Pharo Libclang FFI, part 4, AST walking with visitors & callbacks

Okay, so we’ve got most of the parts ready. In the last part we managed to load the AST. Now lets do something useful with it. Traversing the tree is done uses a visitor pattern that supplies cursors to a callback function that define locations in the tree.  To the original C code from part 3 we add: the callback function, which I’ve called acceptCursorCallback(); and the callout function clang_visitChildren(), which traverses the tree and invokes the callback function for each node it visits.

Doing it in C

Adding the red lines to simple.c.

#include <clang-c/Index.h>
#include <stdio.h>

void show_cursor_kind(CXCursor cursor)
{
    enum CXCursorKind cursorKind  = clang_getCursorKind(cursor);
    CXString kindName  = clang_getCursorKindSpelling(cursorKind);
    CXString entityName = clang_getCursorSpelling(cursor);
    printf("%03d  %s(%s)\n",
        cursorKind,
        clang_getCString(kindName),
        clang_getCString(entityName));
    clang_disposeString(kindName);
    clang_disposeString(entityName);
}

// accept cursor callback
enum CXChildVisitResult
acceptCursorCallback(CXCursor cursor,
                     CXCursor parent,
                     CXClientData clientData)
{
	show_cursor_kind(cursor);
	return CXChildVisit_Break;
}

int main( int argc, const char *const * argv )
{   // Process arguments
    if( argc < 2 )
    {   printf("Usage: %s inputfile {clang-options}\n", argv[0] );
        return -1;
    }
    const char * mainSourceFilename = argv[1];
    const char *const* options = argv + 2;
    int optionCount = argc - 2;

    // Create the Index and Transalation Units
    CXIndex index = clang_createIndex( 0, 0 )
    CXTranslationUnit TU =
            clang_createTranslationUnit(index, mainSourceFilename);
    if( !TU )
    {   printf("Failed to get Translation Unit\n");
        return -1;
    }

    // The root cursor of a TU is the translation unit itself
    CXCursor rootCursor  = clang_getTranslationUnitCursor( TU );
    show_cursor_kind(rootCursor);

    // invoke visitor
    int treeLevel = 1;
    clang_visitChildren(rootCursor, acceptCursorCallback, &treeLevel);

    clang_disposeTranslationUnit( TU )
    clang_disposeIndex( index );
    return 0;
}

We’ll look into the callback function acceptCursorCallback() first. Given a cursor, we just show the same cursor information as we did in part 3.    Our callback must answer a CXChildVisitResult to direct the visitor on its next traversal action, being either:

  1. CXChildVisit_Break – terminate visitor traversal
  2. CXChildVisit_Continue – next sibling node of current cursor. Does not process children of cursor.
  3. CXChildVisit_Recurse – dive depth first into traversing the children .

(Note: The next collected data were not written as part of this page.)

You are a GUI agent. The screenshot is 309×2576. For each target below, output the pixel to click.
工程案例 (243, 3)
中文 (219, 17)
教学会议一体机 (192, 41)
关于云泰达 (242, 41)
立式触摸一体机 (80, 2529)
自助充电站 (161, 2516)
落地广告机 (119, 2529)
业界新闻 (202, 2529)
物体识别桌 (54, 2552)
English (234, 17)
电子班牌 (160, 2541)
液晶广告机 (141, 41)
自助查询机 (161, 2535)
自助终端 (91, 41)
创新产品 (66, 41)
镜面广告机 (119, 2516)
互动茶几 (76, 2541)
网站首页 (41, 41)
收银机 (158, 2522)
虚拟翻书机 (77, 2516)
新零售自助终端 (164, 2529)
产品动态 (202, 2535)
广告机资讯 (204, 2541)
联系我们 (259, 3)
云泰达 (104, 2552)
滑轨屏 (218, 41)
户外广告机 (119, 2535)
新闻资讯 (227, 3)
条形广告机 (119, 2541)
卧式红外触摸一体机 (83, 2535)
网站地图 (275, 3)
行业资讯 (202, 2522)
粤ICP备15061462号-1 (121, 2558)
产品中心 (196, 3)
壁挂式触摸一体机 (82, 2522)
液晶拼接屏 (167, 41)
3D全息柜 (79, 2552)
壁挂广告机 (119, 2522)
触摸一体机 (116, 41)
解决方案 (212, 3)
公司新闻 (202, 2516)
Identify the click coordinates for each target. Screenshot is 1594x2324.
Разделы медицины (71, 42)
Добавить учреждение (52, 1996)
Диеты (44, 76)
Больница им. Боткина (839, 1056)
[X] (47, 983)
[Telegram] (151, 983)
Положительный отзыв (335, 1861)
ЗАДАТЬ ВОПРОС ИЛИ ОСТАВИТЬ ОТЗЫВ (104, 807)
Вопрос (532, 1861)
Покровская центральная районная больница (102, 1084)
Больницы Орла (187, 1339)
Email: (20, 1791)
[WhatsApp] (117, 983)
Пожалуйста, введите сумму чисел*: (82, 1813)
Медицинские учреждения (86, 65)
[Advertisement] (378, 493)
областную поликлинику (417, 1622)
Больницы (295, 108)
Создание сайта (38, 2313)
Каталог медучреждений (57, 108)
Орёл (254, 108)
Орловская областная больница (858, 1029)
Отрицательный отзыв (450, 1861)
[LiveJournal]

To see how these work in practice we’ll try each in turn.   CXChildVisit_Break is up first as you can see in the code above.

We pass our callback function to the libclang function clang_visitChildren(), which takes three arguments…

  • a cursor at the root of the tree, which we got from the translation unit in part 3;
  • our callback function (above) which is invoked for each visited node;
  • some optional custom client data (later we’ll use it to store indent level, but for now we leave it alone)

Note that treeLevel is not used until part 5.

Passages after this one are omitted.